軟木於樁型地震超材料應用之可行性研究

Abstract

台灣位於板塊交會地震頻繁處，避免地震造成災害之防震工程技術顯得尤為重要，現今廣泛應用之耐震與隔減震技術以保護單一建築物為目標，遂崛起以地震超材料(Seismic metamaterial)阻擋地震波傳，保護整區建築物安全之構想，比起建築物各自進行防震設計顯得更經濟、有效率。 本研究首先進行參數分析得到低帶隙下界頻率、寬帶隙頻率範圍樁型地震超材料設計目標之材料參數，軟木材料之材料性質能符合需求，遂探討軟木應用於樁型地震超材料之可行性。比較實心與空心單元晶格對於樁型地震超材料帶隙頻率範圍之影響，得知樁型地震超材料單元晶格內設計空心，能將其帶隙下界頻率降至更低。 數值模擬驗證實心樁型地震超材料、空心樁型地震超材料在有限元素分析軟體皆能於帶隙頻率範圍內產生衰減波傳效用。以鋼箱縮尺試驗證實軟木樁型地震超材料實務應用之可行性，比較實心樁型地震超材料及空心樁型地震超材料試驗結果，得知設計空心能較實心樁型地震超材料於較低頻率產生波傳折減效果。 本研究數值分析與縮尺試驗結果，皆得證軟木應用於樁型地震超材料確實可行。

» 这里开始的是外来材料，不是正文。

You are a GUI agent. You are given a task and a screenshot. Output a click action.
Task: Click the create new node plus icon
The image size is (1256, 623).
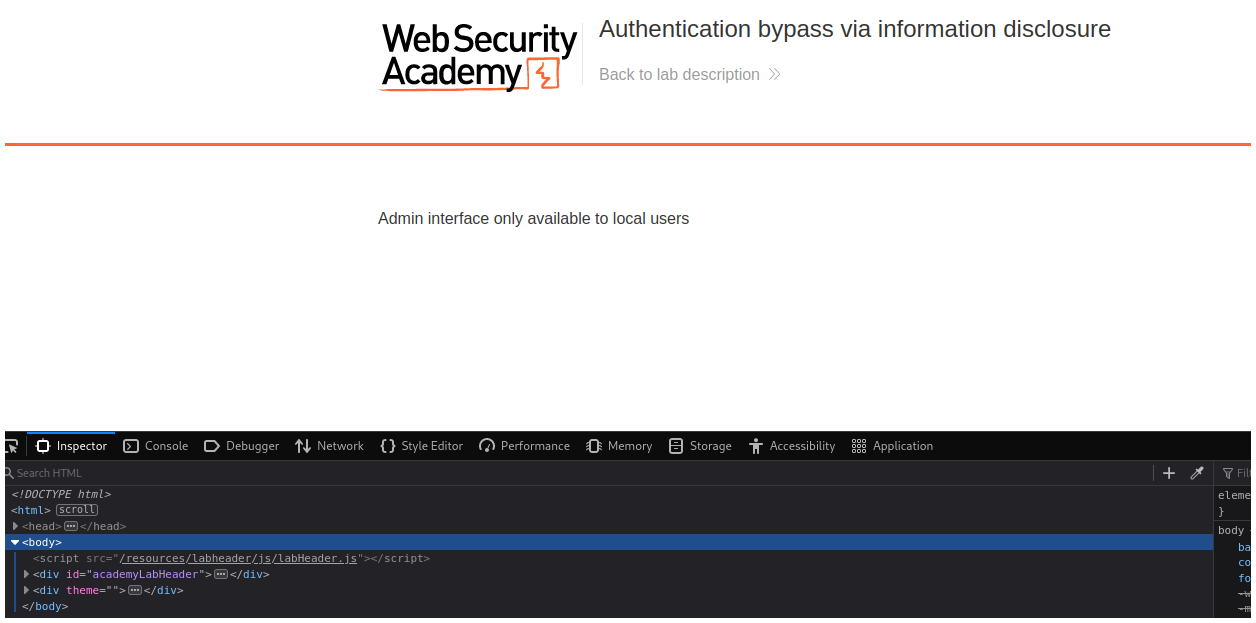[x=1169, y=473]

Taiwan is situated at the convergence of three major tectonic plates, leading to frequent occurrences of earthquakes. Hence, seismic engineering technologies that can prevent the disasters caused by earthquakes are important. Nowadays, seismic resistance, vibration control, and seismic isolation technologies are designed for individual structures. Therefore, the concept of seismic metamaterials, which are used to block seismic wave transmission and protect the entire region of structures, is more economical and efficient than individual seismic design for structures. This study includes a parametric analysis to determine the material parameters for design objectives of pile-type seismic metamaterials, including a lower band gap frequency and a wider width of band gap. The material properties of cork fulfill the requirements for designing pile-type seismic metamaterials. Therefore, this study aims to investigate the feasibility of using cork in pile-type seismic metamaterials. The band gap frequency can be further lowered by the hollow unit cell when compared to the standard unit cell of pile-type seismic metamaterials. This study uses finite element software to verify that both the standard unit cell and the hollow unit cell of pile-type seismic metamaterials can exhibit wave attenuation within the band gaps. This study conducted a lab-scale test in a steel box to verify if cork pile-type seismic metamaterials can reduce the acceleration response in practical applications. The test results show that the hollow unit cell of pile-type seismic metamaterials attenuates the wave response at lower frequencies compared to the standard unit cell. The numerical analysis and test results in this study can validate the feasibility of cork application to pile-type seismic metamaterials.